GODOT – the wait is over

GODOT is ESOC’s new flight dynamics software. Designed as a software library more like TensorFlow or PyTorch than a complete application like Microsoft Word, it is intended as a powerful, generic, extensible system for use in practically any space mission.

Mission analysts and flight dynamics teams at ESA’s operations centre are increasingly using GODOT to perform orbit-related computations for the estimation, optimisation and analysis of satellite orbits.

While still in active development, GODOT is also already free to use for external entities in ESA Member States. The GODOT libraries are supported by a diverse European user community from academia and industry that contributes new ideas and interesting uses for the software. 

These users can develop, validate and commercialise their own solutions, extensions and applications built on top of the GODOT libraries.

Click here for more information and to find out how to join the community.

To Jupiter and beyond

One advantage of GODOT at ESOC is that it allows the different flight dynamics activities the Centre to be brought into a shared software environment that increases interoperability and knowledge transfer between teams.

The software libraries are now used for mission analysis. The ESA teams preparing the complex trajectories for ESA’s Juice mission to Jupiter’s icy moons and Hera mission to the binary Didymos asteroid system, for example, used  GODOT as part of their software tool chain. 

The libraries will also be used day-to-day by other teams at ESOC that carry out routine astrodynamics calculations, such as the space debris team and in our next generation satellite simulator infrastructure (SIMULUS-NG).

The software is also now being introduced to active mission operations. The orbit determination during Solar Orbiter’s most recent Venus flyby was used to successfully validate GODOT, and this mission will be the first to transition to use GODOT for operations before the end of the year. Upcoming missions such as Juice and Euclid will use GODOT operationally from launch, while existing missions will transition to the new software over the coming years.

On the shoulders of GODOT

Writing software is hard, but testing it in realistic, representative spaceflight conditions is even harder. Software companies often lack the real data, experience and physical spacecraft in orbit necessary to test and validate flight dynamics solutions.

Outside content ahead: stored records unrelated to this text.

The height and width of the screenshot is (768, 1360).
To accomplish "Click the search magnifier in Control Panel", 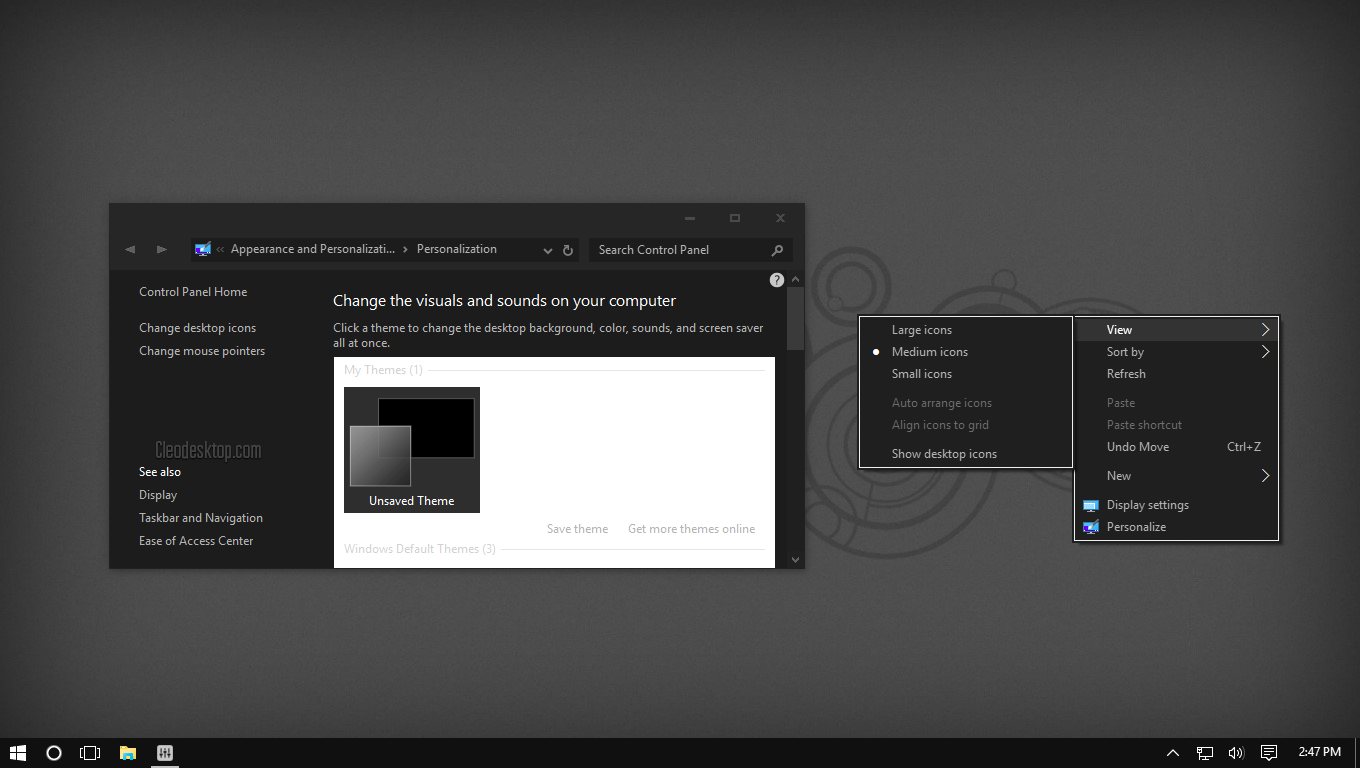I will pos(777,250).
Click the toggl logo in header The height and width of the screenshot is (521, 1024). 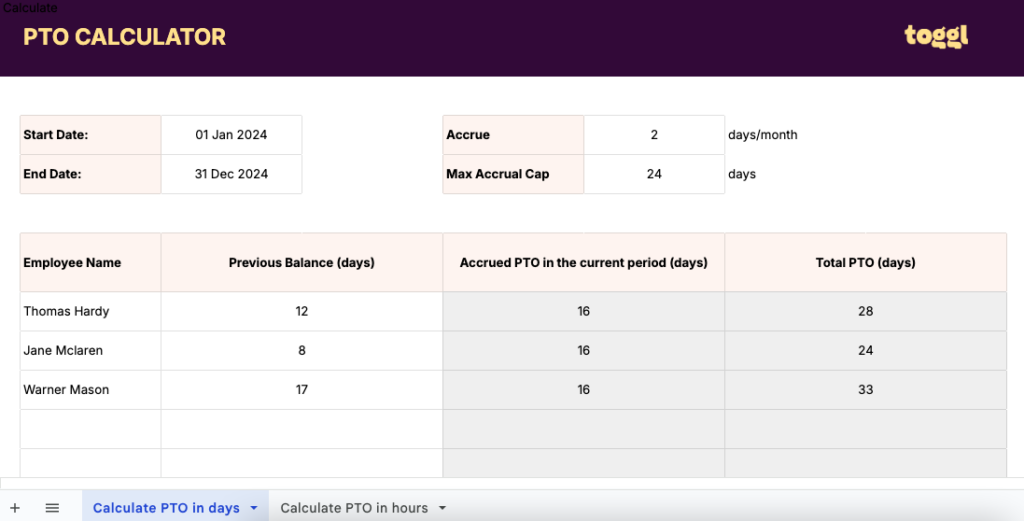click(x=936, y=36)
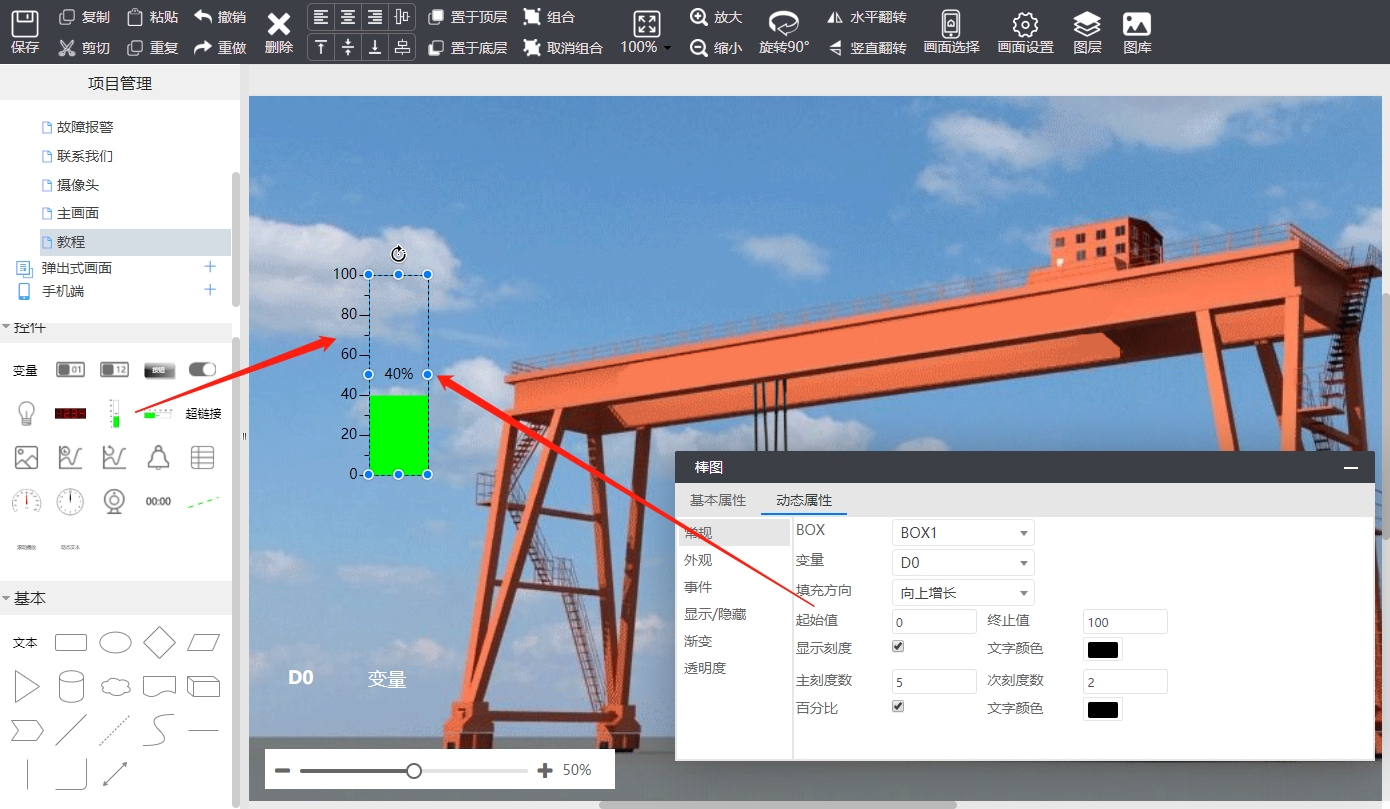Screen dimensions: 1390x809
Task: Open the 变量 D0 dropdown
Action: click(962, 563)
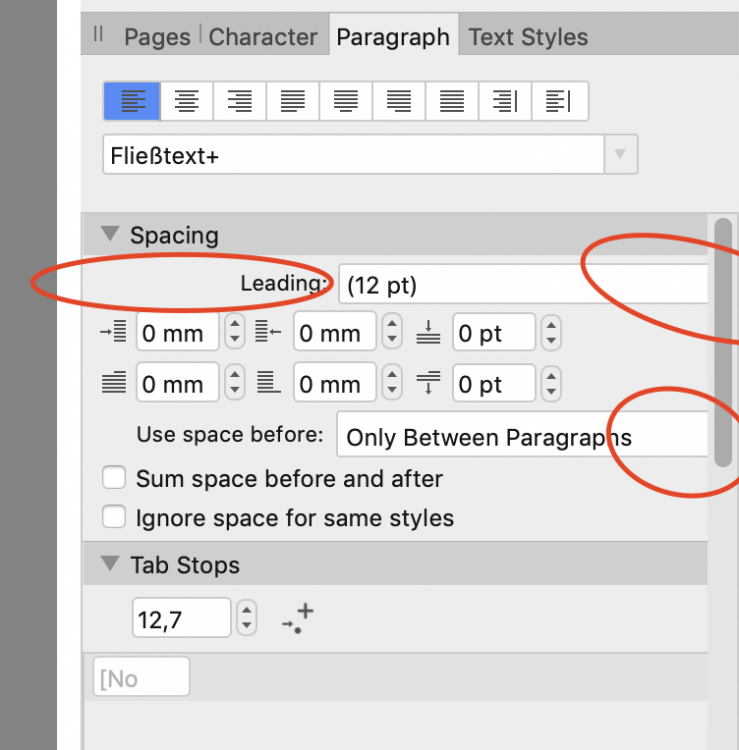Select Align Left paragraph alignment

click(134, 101)
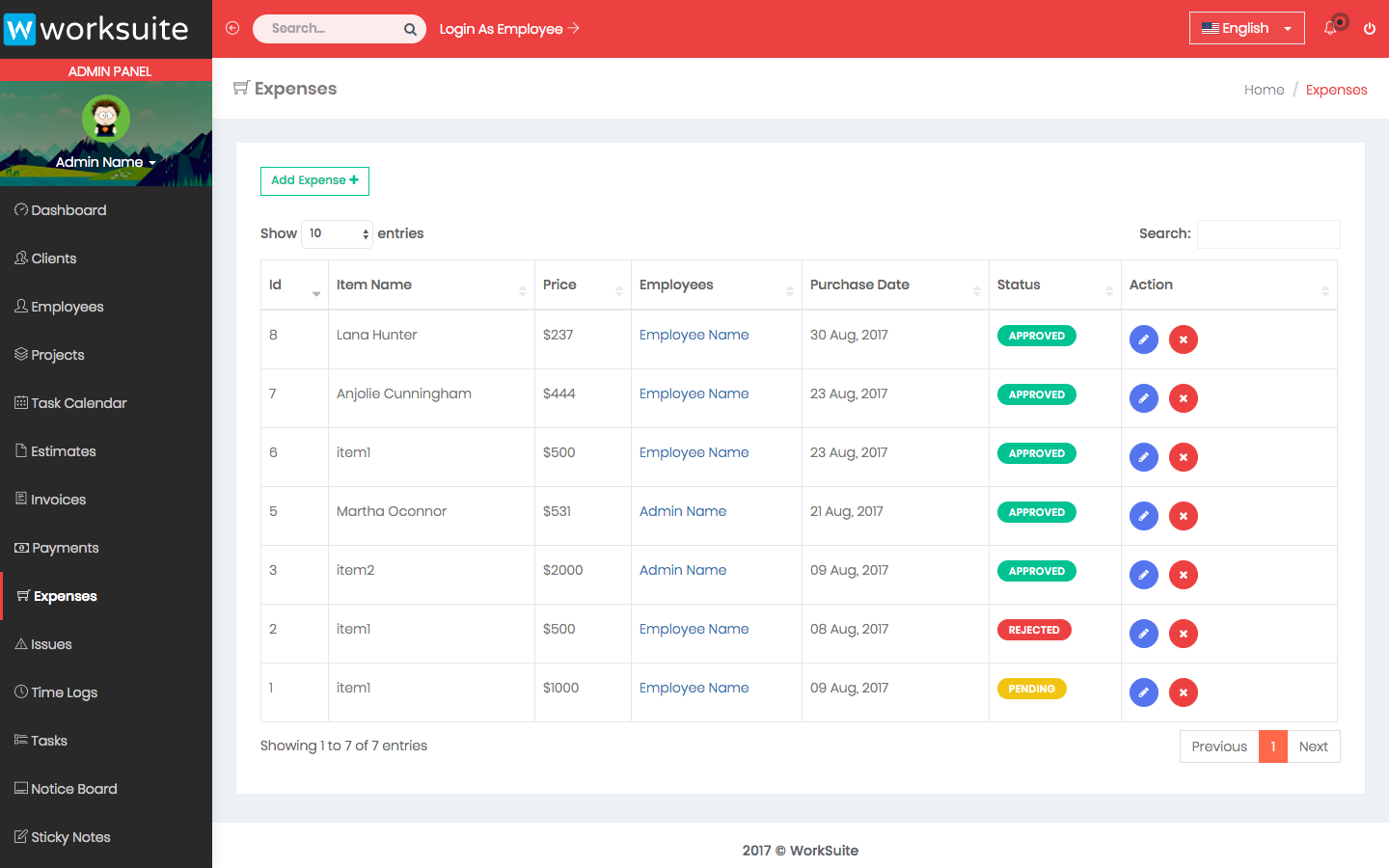This screenshot has height=868, width=1389.
Task: Expand the Admin Name profile menu
Action: (105, 162)
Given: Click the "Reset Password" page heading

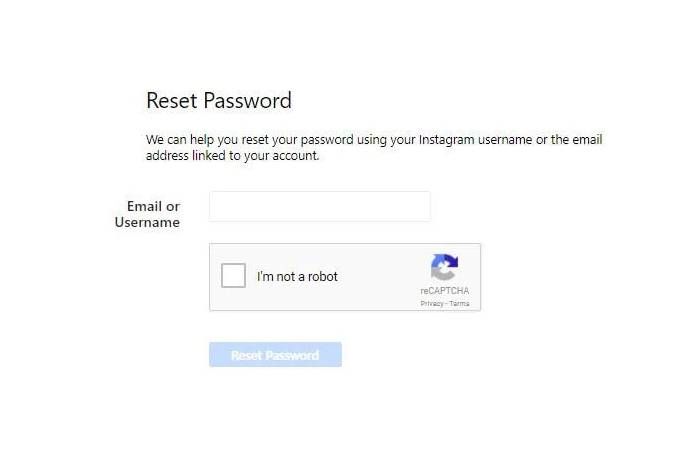Looking at the screenshot, I should [218, 100].
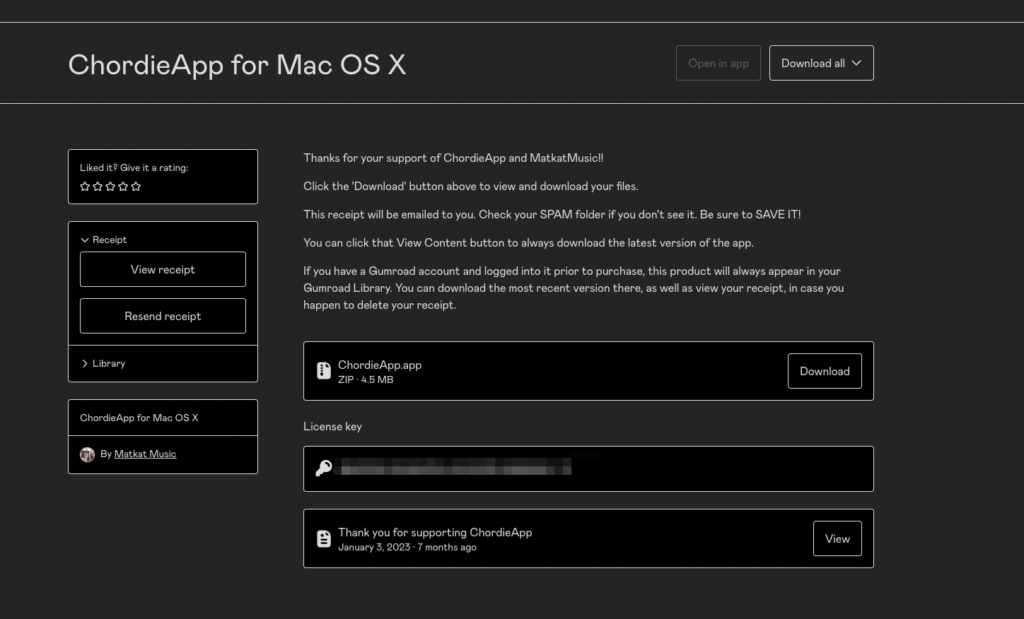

ESOC has access to all of these and has used them to validate its GODOT libraries. By making these validated libraries available to European industry, software and satellite companies can use them to test new ideas and evaluate their economic potential without first developing decades of spaceflight expertise themselves.

As part of ESOC's effort to renew its flight dynamics software, GODOT was used by ESOC’s flight dynamics division and its industrial partners to develop GENEOS, a standalone tool for flight dynamics operations for near-Earth satellites. 

This package is already used to automate certain operations and will replace all the legacy software. GENEOS is also currently available to the GODOT user community under the same license as GODOT.

ESOC mission analysis have also used GODOT as the basis for MIDAS, a Python project providing specialised capabilities for mission design and navigation analysis.

Join the user community

Driven initially by the need to support ESA’s diverse range of missions, the GODOT libraries were designed to be as general and extensible as possible. This extensibility allows external users to take the software in new directions that its original developers at ESOC never imagined.

There are currently around 90 members in the GODOT Space Codev community. They range from large European space companies using GODOT to validate their applications, to radio science teams using GODOT to research how to maintain satellite navigational accuracy at the Moon.

GODOT simultaneously provides software for existing satellite operators that is demonstrated reliable in a field where reliability is crucial, while also providing the flexibility and extensibility that lets universities and research groups push the boundaries. By involving them all in its user community, ESOC is actively fostering innovation and training the next generation of flight dynamics teams across Europe.